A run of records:
————

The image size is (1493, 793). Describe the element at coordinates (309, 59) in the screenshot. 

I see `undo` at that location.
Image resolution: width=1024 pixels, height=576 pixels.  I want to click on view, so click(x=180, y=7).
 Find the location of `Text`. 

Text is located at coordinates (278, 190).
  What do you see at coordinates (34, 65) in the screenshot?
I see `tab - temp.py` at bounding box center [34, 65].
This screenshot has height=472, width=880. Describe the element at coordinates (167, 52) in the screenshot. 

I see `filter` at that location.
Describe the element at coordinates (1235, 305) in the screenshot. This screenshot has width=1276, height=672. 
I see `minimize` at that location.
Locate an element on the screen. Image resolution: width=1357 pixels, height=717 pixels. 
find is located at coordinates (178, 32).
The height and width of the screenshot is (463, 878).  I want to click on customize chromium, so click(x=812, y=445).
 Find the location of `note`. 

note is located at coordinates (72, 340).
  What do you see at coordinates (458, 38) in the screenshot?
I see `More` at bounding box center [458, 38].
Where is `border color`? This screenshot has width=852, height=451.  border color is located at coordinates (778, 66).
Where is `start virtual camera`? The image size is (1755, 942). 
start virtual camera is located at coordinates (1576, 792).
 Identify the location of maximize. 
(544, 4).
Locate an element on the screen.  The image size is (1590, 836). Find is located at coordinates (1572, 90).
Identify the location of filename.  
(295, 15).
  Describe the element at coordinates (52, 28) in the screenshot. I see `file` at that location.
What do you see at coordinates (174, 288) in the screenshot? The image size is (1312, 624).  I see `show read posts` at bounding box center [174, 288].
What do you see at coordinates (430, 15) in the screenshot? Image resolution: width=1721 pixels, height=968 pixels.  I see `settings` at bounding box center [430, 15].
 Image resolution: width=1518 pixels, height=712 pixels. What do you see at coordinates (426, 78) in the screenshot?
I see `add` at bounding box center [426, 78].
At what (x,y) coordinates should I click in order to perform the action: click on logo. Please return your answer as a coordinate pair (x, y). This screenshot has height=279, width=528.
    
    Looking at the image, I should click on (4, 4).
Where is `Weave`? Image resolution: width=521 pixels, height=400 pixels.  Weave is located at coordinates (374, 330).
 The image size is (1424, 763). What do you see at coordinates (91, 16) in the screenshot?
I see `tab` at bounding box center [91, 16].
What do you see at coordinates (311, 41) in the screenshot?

————

What the exercise asks: Reproduce verbatim the part of the records that opens with the line containing "Locate an element on the screen. Image" and closes with the line containing "coordinates (1572, 90).", including both of those lines.

Output:
Locate an element on the screen. Image resolution: width=1357 pixels, height=717 pixels. 
find is located at coordinates (178, 32).
The height and width of the screenshot is (463, 878).  I want to click on customize chromium, so click(x=812, y=445).
 Find the location of `note`. 

note is located at coordinates (72, 340).
  What do you see at coordinates (458, 38) in the screenshot?
I see `More` at bounding box center [458, 38].
Where is `border color`? This screenshot has width=852, height=451.  border color is located at coordinates (778, 66).
Where is `start virtual camera`? The image size is (1755, 942). 
start virtual camera is located at coordinates (1576, 792).
 Identify the location of maximize. 
(544, 4).
Locate an element on the screen.  The image size is (1590, 836). Find is located at coordinates (1572, 90).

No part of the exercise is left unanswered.